:: TASK TO COMPLETE ::
In the records below, find the line containing "Viewport: 563px width, 518px" and repeat it and every line after it exactly, without pictures.

:: THE RECORDS ::

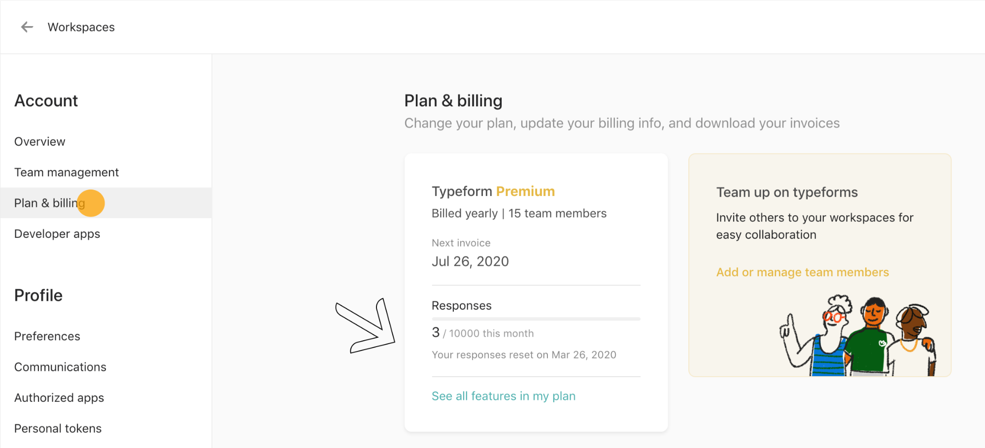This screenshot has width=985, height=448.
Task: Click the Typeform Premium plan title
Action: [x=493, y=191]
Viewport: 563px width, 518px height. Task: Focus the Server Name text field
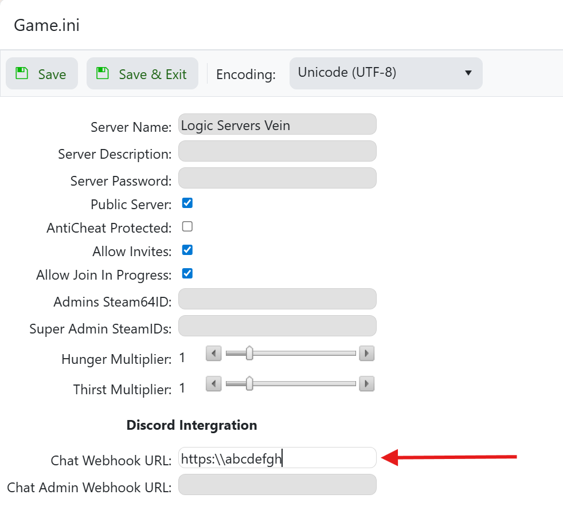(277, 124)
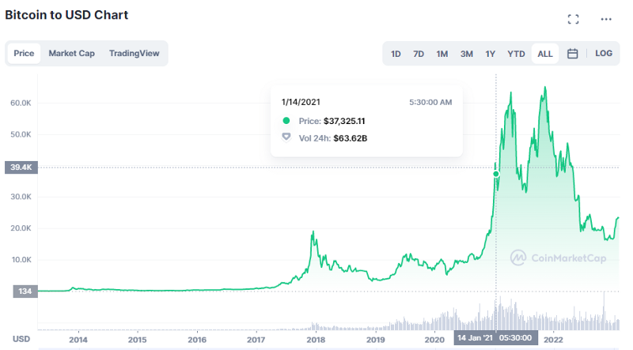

:: RESULT OF THIS TASK ::
Viewport: 563px width, 518px height. Task: Focus the Server Name text field
(277, 124)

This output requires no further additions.